È un’affermazione senz’altro vera, ma propedeutica all’affondo di parte. Il rapporto stima che occorrano almeno 30 nuovi impianti per centrare gli obiettivi Ue. Impianti che comprendano sia quelli per il trattamento di rifiuti urbani come i biodigestori anaerobici (da cui si può ricavare il cosiddetto biogas che di bio ha ben poco) sia inceneritori per il “recupero” della frazione non riciclabile (da cui ricavare energia): il tutto per smaltire 5,8 milioni di rifiuti che non andranno più in discarica, ma che diventeranno ulteriore “materia prima” necessaria per la riproduzione del capitale.

Considerando poi la dotazione attuale, il dossier mette in evidenza il divario tra Nord e Sud del Paese: per quella data, il Nord risulterà autosufficiente per ciò che attiene all’organico e in debito di 240 mila tonnellate per quanto concerne l’incenerimento; il Centro avrà bisogno di incenerire ulteriori 1,2 milioni di tonnellate di organico e di trattarne altrettante; il Sud avrà un fabbisogno di 600 mila tonnellate di scarti da bruciare negli inceneritori e di 1,4 milioni di tonnellate di frazione organica. Per la Sicilia il deficit arriverebbe a 500 mila tonnellate per l’incenerimento e 600 mila tonnellate per l’organico, mentre la Sardegna sarebbe invece autosufficiente per l’organico, ma presenterebbe un deficit di 90 mila tonnellate per l’incenerimento.

Brandolini spinge, dunque, per l’implementazione di nuovi impianti: senza impianti di digestione anaerobica e termovalorizzatori non è possibile chiudere il ciclo dei rifiuti in un’ottica di economia circolare. Si continuano a ipotizzare scenari con tecnologie che al momento non sono disponibili o immediatamente applicabili su scala estesa, e intanto si rimanda un problema non più procrastinabile[2].

Dunque, la soluzione migliore, in attesa di nuove tecnologie “green”, è quella dell’impiantistica “old style”: incenerire rifiuti e produrre gas da biodigestione anaerobica, due tecnologie non propriamente a impatto zero su ambiente e salute.

Nel frattempo, fintantoché anche la nuova impiantistica, che nascerà già obsoleta, non verrà implementata, i rifiuti continuano ad andare in giro per l’Italia. Delle 30,1 milioni di tonnellate di rifiuti urbani prodotte nel 2019 circa il 10% non viene smaltita nella regione che le produce. In particolare, è il Nord Italia che accoglie almeno 2 milioni di tonnellate all’anno, pari al 14% dei rifiuti prodotti in tutto il Settentrione. Le Regioni del Nord conferiscono in discarica appena l’8% dei rifiuti, non per virtuosismo ambientalista, ma per la presenza di una rete di inceneritori che riduce, bruciandoli, al minimo gli scarti da conferire in discarica. Da solo, il Settentrione ha già ora raggiunto gli obiettivi europei.

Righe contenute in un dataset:
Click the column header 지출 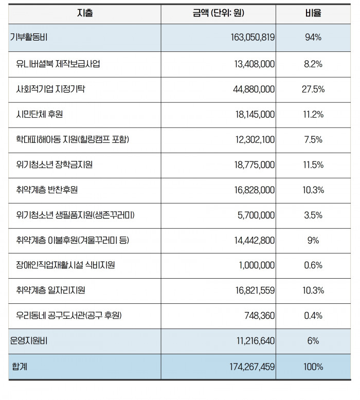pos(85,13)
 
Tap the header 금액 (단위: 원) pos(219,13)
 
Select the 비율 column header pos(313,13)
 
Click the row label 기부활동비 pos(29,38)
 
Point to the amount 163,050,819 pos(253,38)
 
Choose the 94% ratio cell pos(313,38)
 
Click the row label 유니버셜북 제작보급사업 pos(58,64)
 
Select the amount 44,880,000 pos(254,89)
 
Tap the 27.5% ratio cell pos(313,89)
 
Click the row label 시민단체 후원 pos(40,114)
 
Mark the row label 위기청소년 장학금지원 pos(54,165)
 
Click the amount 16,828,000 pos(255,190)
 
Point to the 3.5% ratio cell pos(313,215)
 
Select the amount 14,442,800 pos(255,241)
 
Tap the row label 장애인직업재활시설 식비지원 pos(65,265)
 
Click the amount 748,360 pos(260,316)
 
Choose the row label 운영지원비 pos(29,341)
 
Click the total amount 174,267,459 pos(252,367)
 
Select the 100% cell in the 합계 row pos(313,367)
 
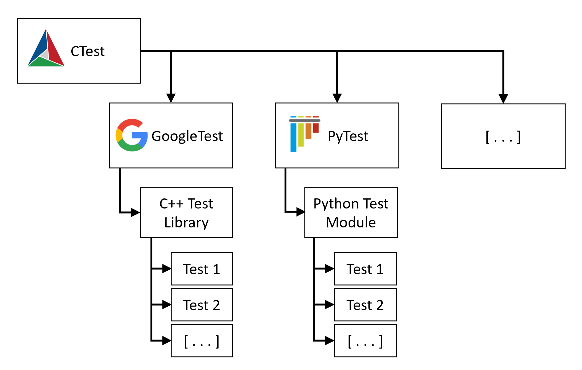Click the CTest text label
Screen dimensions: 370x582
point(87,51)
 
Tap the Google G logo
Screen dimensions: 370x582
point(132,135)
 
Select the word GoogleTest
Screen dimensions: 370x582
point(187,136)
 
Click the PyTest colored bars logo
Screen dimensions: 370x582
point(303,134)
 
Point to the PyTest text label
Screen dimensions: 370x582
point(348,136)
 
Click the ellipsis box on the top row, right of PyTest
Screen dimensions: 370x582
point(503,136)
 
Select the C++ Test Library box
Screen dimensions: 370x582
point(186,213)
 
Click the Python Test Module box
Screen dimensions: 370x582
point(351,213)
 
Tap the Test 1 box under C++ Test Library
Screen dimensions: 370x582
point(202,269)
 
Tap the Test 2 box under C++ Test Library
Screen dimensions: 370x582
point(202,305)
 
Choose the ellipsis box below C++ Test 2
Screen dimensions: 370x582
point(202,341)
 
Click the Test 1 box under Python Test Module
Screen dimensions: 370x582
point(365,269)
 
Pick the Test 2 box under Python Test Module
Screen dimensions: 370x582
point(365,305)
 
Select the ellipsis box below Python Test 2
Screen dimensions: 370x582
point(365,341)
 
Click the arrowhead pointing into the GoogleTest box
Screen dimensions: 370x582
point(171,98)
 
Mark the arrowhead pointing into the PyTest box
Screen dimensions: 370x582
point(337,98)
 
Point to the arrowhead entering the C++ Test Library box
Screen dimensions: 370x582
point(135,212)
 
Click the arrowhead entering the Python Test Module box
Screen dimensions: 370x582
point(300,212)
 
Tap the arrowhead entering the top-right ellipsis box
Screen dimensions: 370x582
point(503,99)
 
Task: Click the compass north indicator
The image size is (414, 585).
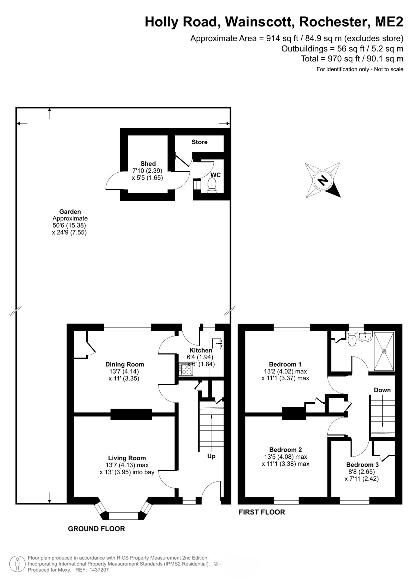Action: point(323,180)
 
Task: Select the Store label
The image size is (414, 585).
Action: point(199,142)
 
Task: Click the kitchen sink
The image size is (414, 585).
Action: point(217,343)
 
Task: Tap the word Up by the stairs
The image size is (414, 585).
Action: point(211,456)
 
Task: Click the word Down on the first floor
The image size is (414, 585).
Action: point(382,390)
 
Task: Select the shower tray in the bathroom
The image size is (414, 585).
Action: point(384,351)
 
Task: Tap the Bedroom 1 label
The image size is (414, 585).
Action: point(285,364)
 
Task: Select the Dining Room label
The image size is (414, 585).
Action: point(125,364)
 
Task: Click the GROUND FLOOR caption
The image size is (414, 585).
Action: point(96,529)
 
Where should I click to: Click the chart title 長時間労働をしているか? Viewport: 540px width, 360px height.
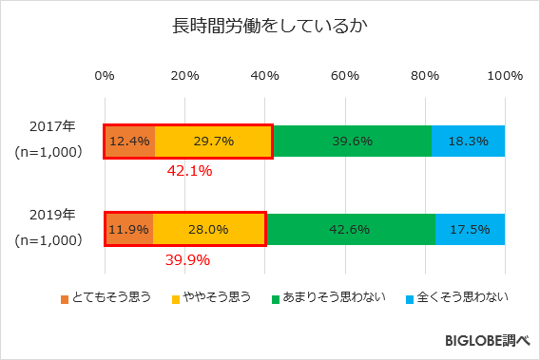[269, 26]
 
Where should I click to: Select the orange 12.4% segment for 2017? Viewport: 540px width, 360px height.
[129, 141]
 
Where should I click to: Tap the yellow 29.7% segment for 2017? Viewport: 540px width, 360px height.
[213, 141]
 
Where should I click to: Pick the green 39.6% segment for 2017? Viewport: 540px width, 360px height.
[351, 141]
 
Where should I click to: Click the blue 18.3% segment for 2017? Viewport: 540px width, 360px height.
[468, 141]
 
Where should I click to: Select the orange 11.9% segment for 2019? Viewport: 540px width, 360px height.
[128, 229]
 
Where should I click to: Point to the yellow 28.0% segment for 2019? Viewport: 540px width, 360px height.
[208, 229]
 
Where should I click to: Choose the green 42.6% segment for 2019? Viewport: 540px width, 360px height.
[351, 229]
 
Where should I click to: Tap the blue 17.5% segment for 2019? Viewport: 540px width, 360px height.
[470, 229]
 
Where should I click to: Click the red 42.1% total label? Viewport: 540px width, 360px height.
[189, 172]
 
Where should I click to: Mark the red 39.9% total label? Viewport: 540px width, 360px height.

■ Cosa serve: Nel brano sui rifiuti, quale deficit presenterebbe la Sardegna per l'incenerimento?

■ Problema risolto: Un deficit di 90 mila tonnellate.